Fed Payments Study: Noncash Payments Soar amid Check Decline
Consumers wrote nearly two-thirds fewer checks per household in 2015 than in 2000, while total noncash payments per household, which includes checks, card payments and electronic transfers via ACH, expanded almost 95 percent, according to additional results released June 30 from the “2016 Federal Reserve Payments Study.” While the numbers are encouraging to those facilitating electronic payments, prepaid providers have some work to do to gain market share.
The number of checks written per household fell from 19.3 per month in 2000 to 7.1 in 2015, while total noncash payments increased from 40.3 to 78.6 per month, reflecting fundamental shifts in consumer behavior such as changes in shopping, purchasing and bill payment habits, according to the Federal Reserve. At the same time, businesses also increasingly replaced check payments with other noncash payments.
The information supplements initial results released last December. The report also contains data on major trends in payment card, ACH and check payments, as well as alternative payment initiation methods and services, from 2012 to 2015. Highlights include:
- The aggregate ranking in 2015 of the number of noncash payments by payment type differed substantially for consumers and businesses. The use of non-prepaid debit cards was the most popular payment type among consumers, followed by general-purpose credit cards, checks and ACH debit transfers.
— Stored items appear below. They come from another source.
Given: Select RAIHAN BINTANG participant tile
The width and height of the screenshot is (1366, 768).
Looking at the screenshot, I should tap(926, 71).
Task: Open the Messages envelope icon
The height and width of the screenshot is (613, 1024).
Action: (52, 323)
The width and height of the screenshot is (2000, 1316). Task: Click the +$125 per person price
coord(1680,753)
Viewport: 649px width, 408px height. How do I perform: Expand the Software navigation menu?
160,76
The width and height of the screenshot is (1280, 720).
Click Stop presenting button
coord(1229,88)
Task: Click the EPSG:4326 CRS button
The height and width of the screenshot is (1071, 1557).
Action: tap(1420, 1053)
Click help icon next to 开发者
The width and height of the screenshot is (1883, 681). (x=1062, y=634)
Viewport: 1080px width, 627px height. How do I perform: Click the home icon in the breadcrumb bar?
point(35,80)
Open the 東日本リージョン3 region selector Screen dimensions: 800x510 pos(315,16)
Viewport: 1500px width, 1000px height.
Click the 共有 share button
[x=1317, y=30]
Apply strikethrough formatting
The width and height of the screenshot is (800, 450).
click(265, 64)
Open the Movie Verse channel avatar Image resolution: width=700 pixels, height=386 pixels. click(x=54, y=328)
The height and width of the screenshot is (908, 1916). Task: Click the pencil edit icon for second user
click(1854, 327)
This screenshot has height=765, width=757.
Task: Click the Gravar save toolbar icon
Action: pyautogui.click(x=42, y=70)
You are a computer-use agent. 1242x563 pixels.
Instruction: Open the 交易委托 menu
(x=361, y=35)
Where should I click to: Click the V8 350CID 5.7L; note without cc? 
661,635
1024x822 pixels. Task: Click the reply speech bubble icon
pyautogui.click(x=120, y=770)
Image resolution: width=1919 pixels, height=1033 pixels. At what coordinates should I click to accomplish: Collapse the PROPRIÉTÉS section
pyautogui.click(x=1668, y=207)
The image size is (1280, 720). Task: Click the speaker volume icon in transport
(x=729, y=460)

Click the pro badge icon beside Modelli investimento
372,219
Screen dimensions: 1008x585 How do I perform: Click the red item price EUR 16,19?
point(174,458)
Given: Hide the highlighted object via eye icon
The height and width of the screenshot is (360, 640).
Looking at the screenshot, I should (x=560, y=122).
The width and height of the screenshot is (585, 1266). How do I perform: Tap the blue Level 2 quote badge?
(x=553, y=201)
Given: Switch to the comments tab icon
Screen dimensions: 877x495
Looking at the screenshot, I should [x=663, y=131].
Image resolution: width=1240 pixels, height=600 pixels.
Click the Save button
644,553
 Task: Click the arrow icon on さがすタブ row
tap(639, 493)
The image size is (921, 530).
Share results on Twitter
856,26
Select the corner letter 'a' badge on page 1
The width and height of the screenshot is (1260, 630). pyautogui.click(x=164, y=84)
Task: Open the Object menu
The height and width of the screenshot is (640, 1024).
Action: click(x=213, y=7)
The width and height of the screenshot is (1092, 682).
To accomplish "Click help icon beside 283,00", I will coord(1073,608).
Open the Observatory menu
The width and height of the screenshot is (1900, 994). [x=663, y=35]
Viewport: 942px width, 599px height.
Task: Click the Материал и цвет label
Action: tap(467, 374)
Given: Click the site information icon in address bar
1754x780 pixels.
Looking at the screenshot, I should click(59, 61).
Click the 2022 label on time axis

- For businesses, ACH credit transfers were the most popular, followed by checks, general-purpose credit cards and non-prepaid debit cards.
- Growth in selected alternative payment initiation methods and services, such as payments initiated via a mobile device, payments made through specialized services for person-to-person payments, and payments using online payment authentication methods, was strong from 2012 to 2015.Compared to the total number and value of noncash payments, however, the total number and value of payments using these methods remains low.
The Federal Reserve now is collecting information on the number and value of noncash payments made during 2016 as part of a smaller and more targeted data collection effort intended to allow for annual updates to estimates and trends in noncash payments between the major studies, which are published every three years. The annual supplement is expected to be released in the fourth quarter of 2017.